Your goal => From the line containing "Where should I click to: Click the Digit" to the end of the records below, output each line exactly; include both ends and nothing else.

Data Start Marker

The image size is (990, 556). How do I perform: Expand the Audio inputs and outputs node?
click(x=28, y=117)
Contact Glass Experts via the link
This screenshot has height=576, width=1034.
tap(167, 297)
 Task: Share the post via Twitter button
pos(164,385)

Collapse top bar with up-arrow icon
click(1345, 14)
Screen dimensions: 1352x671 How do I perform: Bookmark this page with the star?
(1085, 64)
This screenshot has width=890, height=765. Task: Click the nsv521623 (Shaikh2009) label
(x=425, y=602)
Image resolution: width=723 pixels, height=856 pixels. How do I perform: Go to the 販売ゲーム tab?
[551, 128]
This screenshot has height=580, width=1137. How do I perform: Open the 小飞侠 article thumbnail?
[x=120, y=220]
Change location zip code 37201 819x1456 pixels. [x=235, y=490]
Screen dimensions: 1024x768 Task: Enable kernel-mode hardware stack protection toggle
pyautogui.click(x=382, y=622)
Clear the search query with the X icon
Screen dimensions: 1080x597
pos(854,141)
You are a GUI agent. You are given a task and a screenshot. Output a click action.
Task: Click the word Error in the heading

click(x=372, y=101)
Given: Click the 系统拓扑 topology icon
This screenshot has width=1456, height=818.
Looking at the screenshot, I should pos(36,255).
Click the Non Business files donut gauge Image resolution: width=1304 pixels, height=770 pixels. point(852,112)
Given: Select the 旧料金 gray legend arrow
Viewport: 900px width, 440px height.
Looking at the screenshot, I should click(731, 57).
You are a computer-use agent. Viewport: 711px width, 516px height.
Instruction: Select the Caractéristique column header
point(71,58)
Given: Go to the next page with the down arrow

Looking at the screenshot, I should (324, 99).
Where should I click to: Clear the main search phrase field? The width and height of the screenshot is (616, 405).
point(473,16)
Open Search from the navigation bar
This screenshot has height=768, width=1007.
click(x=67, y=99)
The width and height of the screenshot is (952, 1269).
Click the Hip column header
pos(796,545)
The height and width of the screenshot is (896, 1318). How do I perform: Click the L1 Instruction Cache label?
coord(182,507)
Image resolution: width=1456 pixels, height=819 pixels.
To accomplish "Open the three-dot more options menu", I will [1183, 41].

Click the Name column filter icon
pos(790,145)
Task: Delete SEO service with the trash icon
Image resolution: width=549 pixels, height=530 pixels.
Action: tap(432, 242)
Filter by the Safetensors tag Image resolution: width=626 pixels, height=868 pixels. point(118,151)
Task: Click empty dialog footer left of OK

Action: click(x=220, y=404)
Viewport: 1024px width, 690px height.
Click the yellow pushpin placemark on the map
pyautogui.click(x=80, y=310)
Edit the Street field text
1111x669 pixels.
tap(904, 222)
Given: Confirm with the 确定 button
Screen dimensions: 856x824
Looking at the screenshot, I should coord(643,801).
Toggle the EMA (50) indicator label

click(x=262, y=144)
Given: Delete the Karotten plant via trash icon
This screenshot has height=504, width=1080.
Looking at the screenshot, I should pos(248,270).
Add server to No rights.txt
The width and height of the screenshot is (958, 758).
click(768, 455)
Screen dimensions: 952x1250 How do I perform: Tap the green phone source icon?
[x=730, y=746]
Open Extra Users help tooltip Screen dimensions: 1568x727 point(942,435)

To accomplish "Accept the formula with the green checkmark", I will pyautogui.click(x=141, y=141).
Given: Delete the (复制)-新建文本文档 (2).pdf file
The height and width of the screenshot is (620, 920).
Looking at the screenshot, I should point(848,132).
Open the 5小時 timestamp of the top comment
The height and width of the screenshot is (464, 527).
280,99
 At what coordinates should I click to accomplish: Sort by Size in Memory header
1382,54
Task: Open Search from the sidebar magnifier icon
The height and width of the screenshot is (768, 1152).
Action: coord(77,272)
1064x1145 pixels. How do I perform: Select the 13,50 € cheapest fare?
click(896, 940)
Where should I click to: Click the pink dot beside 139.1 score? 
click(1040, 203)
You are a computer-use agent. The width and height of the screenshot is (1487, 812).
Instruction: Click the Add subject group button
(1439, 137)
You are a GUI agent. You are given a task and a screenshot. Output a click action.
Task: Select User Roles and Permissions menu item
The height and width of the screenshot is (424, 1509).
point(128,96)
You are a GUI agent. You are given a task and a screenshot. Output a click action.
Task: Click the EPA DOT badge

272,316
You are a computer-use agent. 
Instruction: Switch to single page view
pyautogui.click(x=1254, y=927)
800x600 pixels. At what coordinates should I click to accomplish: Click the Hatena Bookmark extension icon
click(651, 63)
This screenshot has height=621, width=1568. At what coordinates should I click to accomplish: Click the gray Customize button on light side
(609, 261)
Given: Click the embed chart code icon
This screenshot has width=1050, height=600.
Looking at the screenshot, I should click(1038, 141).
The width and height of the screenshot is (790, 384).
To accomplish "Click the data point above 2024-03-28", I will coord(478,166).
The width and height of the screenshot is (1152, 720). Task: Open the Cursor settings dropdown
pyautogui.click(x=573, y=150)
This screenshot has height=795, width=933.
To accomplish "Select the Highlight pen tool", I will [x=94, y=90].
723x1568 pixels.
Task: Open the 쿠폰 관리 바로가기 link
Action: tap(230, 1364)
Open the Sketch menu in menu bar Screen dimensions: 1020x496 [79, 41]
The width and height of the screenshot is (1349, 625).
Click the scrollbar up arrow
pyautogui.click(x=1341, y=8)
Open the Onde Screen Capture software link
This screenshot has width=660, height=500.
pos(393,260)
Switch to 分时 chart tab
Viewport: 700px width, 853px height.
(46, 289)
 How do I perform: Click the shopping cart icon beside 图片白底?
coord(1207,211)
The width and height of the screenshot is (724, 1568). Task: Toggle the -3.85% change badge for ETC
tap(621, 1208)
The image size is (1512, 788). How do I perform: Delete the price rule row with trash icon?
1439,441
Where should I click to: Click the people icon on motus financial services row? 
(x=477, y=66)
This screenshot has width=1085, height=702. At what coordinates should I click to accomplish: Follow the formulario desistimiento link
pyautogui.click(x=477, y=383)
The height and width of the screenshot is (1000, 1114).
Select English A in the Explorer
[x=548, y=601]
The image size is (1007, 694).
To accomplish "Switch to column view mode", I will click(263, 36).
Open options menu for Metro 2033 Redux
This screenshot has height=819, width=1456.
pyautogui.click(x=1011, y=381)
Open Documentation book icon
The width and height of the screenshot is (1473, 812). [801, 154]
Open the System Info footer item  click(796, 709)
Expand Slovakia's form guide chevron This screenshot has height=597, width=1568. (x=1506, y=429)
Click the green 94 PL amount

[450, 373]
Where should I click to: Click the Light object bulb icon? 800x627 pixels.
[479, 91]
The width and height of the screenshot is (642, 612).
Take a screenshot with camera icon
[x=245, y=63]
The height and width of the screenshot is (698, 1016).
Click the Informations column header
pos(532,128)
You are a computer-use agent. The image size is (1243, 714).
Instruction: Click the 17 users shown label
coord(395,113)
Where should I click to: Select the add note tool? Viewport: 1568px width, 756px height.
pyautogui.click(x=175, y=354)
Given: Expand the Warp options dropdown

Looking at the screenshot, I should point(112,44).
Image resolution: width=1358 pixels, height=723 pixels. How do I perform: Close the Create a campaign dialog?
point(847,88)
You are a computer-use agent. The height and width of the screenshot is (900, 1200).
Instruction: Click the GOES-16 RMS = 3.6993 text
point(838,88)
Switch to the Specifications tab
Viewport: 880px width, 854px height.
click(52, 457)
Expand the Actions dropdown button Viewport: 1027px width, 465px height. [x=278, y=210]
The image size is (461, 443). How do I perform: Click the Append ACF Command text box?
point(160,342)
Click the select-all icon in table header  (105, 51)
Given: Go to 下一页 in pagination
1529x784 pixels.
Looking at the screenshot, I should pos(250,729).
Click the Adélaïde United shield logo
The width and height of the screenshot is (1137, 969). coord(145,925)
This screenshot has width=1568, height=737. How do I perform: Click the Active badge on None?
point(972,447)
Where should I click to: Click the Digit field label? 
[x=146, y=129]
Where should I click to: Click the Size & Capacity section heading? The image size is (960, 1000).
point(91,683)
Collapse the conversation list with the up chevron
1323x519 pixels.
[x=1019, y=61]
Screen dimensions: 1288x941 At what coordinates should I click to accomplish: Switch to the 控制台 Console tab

Data End Marker

Task output =>
Where should I click to: Click the Digit field label? 
[x=146, y=129]
Where should I click to: Click the Size & Capacity section heading? The image size is (960, 1000).
point(91,683)
Collapse the conversation list with the up chevron
1323x519 pixels.
[x=1019, y=61]
Screen dimensions: 1288x941 At what coordinates should I click to accomplish: Switch to the 控制台 Console tab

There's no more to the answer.